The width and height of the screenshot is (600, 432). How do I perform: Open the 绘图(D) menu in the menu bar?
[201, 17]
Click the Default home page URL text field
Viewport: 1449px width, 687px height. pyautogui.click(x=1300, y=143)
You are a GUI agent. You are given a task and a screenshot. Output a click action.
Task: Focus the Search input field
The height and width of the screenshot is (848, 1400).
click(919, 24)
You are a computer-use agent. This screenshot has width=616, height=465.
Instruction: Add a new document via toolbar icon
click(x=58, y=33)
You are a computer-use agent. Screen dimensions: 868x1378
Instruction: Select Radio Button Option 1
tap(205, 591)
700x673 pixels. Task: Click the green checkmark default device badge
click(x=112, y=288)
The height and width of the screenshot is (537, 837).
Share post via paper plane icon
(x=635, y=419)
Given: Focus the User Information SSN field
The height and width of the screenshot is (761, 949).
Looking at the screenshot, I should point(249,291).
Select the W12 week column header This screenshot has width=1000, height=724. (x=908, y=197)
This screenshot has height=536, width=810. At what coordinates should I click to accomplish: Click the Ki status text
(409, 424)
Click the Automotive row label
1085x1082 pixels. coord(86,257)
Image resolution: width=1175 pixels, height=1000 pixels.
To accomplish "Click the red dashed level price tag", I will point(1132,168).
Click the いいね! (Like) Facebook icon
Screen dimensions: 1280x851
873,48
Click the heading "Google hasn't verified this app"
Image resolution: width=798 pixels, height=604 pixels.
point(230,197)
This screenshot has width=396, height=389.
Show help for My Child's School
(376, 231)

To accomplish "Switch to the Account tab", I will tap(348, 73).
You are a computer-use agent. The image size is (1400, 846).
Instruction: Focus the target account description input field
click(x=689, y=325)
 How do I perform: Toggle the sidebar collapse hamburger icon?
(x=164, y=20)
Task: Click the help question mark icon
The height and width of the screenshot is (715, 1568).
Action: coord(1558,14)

......

Written exercise.
Put the lines above into a Markdown table with two columns, Row and Line, and number each row. Leave out blank lines.

Result of this exercise.
| Row | Line |
|---|---|
| 1 | The width and height of the screenshot is (600, 432). How do I perform: Open the 绘图(D) menu in the menu bar? |
| 2 | [201, 17] |
| 3 | Click the Default home page URL text field |
| 4 | Viewport: 1449px width, 687px height. pyautogui.click(x=1300, y=143) |
| 5 | You are a GUI agent. You are given a task and a screenshot. Output a click action. |
| 6 | Task: Focus the Search input field |
| 7 | The height and width of the screenshot is (848, 1400). |
| 8 | click(919, 24) |
| 9 | You are a computer-use agent. This screenshot has width=616, height=465. |
| 10 | Instruction: Add a new document via toolbar icon |
| 11 | click(x=58, y=33) |
| 12 | You are a computer-use agent. Screen dimensions: 868x1378 |
| 13 | Instruction: Select Radio Button Option 1 |
| 14 | tap(205, 591) |
| 15 | 700x673 pixels. Task: Click the green checkmark default device badge |
| 16 | click(x=112, y=288) |
| 17 | The height and width of the screenshot is (537, 837). |
| 18 | Share post via paper plane icon |
| 19 | (x=635, y=419) |
| 20 | Given: Focus the User Information SSN field |
| 21 | The height and width of the screenshot is (761, 949). |
| 22 | Looking at the screenshot, I should point(249,291). |
| 23 | Select the W12 week column header This screenshot has width=1000, height=724. (x=908, y=197) |
| 24 | This screenshot has height=536, width=810. At what coordinates should I click to accomplish: Click the Ki status text |
| 25 | (409, 424) |
| 26 | Click the Automotive row label |
| 27 | 1085x1082 pixels. coord(86,257) |
| 28 | Image resolution: width=1175 pixels, height=1000 pixels. |
| 29 | To accomplish "Click the red dashed level price tag", I will point(1132,168). |
| 30 | Click the いいね! (Like) Facebook icon |
| 31 | Screen dimensions: 1280x851 |
| 32 | 873,48 |
| 33 | Click the heading "Google hasn't verified this app" |
| 34 | Image resolution: width=798 pixels, height=604 pixels. |
| 35 | point(230,197) |
| 36 | This screenshot has width=396, height=389. |
| 37 | Show help for My Child's School |
| 38 | (376, 231) |
| 39 | To accomplish "Switch to the Account tab", I will tap(348, 73). |
| 40 | You are a computer-use agent. The image size is (1400, 846). |
| 41 | Instruction: Focus the target account description input field |
| 42 | click(x=689, y=325) |
| 43 |  How do I perform: Toggle the sidebar collapse hamburger icon? |
| 44 | (x=164, y=20) |
| 45 | Task: Click the help question mark icon |
| 46 | The height and width of the screenshot is (715, 1568). |
| 47 | Action: coord(1558,14) |